Ia juga mengingatkan, tugas kita adalah menjaga dan merawat keberagamaan, dan bagaimana kualitas keberagamaan di Indonesia semakin baik semakin berdampak bagi orang lain.
“Tujuan hidup itu harus berkualitas. Dan kualitas sangat ditentukan dari seberapa banyak pengabdian kita, seberapa banyak orang yang menjadi lebih baik karena kita. Itulah tugas dan pengabdian kita di Kementerian Agama. Dan itulah tujuan akhir dalam beragama,” katanya.

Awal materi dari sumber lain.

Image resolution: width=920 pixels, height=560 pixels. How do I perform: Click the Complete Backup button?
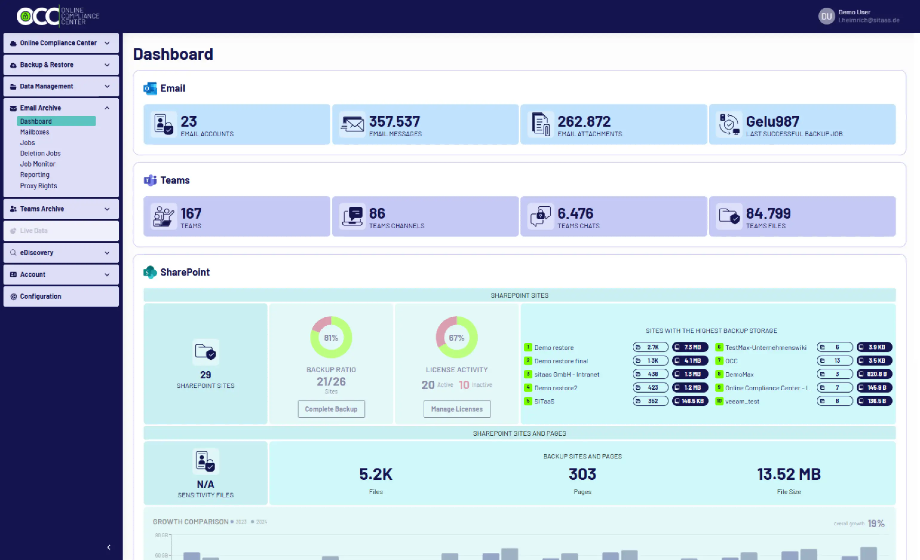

Diketahui Kementerian Agama memiliki acuan kerja yang telah disusun dalam (ASTAPROTAS) Astacita Prioritas, yaitu pertama Meningkatkan Kerukunan dan Cinta Kemanusiaan yang meliputi penguatan moderasi beragama dan kualitas toleransi antarumat. Kedua, Penguatan Ekoteologi yang meliputi melibatkan perspektif agama dalam mengatasi isu global seperti krisis iklim (misalnya melalui gerakan menanam pohon). Ketiga, Layanan Keagamaan Berdampak yang meliputi memastikan kehadiran negara melalui layanan keagamaan yang inklusif dan solutif bagi masyarakat. Keempat, Mewujudkan Pendidikan Unggul, Ramah, dan Terintegrasi yang meliputi peningkatan kualitas pendidikan di bawah naungan Kemenag agar lebih kompetitif dan berkarakter. Kelima, Pemberdayaan Pesantren yang meliputi memperkuat peran strategis pesantren sebagai pusat pendidikan dan pemberdayaan umat. Keenam, Pemberdayaan Ekonomi Umat yang meliputi mengoptimalkan potensi ekonomi berbasis keagamaan untuk kesejahteraan masyarakat. Ketujuh, Pemberdayaan Rumah Ibadah. Pada awal 2026, poin ketujuh yang sebelumnya berfokus pada “Sukses Haji” mengalami pembaruan menjadi fokus pada pemberdayaan rumah ibadah. Dan kedelapan, Digitalisasi Tata Kelola yang menyasar transformasi digital untuk menciptakan birokrasi yang murah, mudah, efisien, dan transparan. Kedelapan poin ini merupakan prioritas Kementerian Agama dalam melaksanakan tugas dan fungsinya.
Salmin Abd Kadir, Kepala Kantor Kementerian Agama Kota Ternate yang ditemui di sela-sela berlangsungnya kegiatan menyampaikan bahwa “kegiatan seperti ini merupakan kesempatan berharga bagi ASN Kemenag yang berada di daerah, karena berkesempatan mendapatkan pembinaan secara langsung oleh Sekjen Kemenag RI, banyak informasi yang up to date dan motivasi bagi ASN untuk upskilling dalam meningkatkan kemampuan dalam pelaksanaan tugas dan amanah di daerah”, tutup Salmin tersenyum.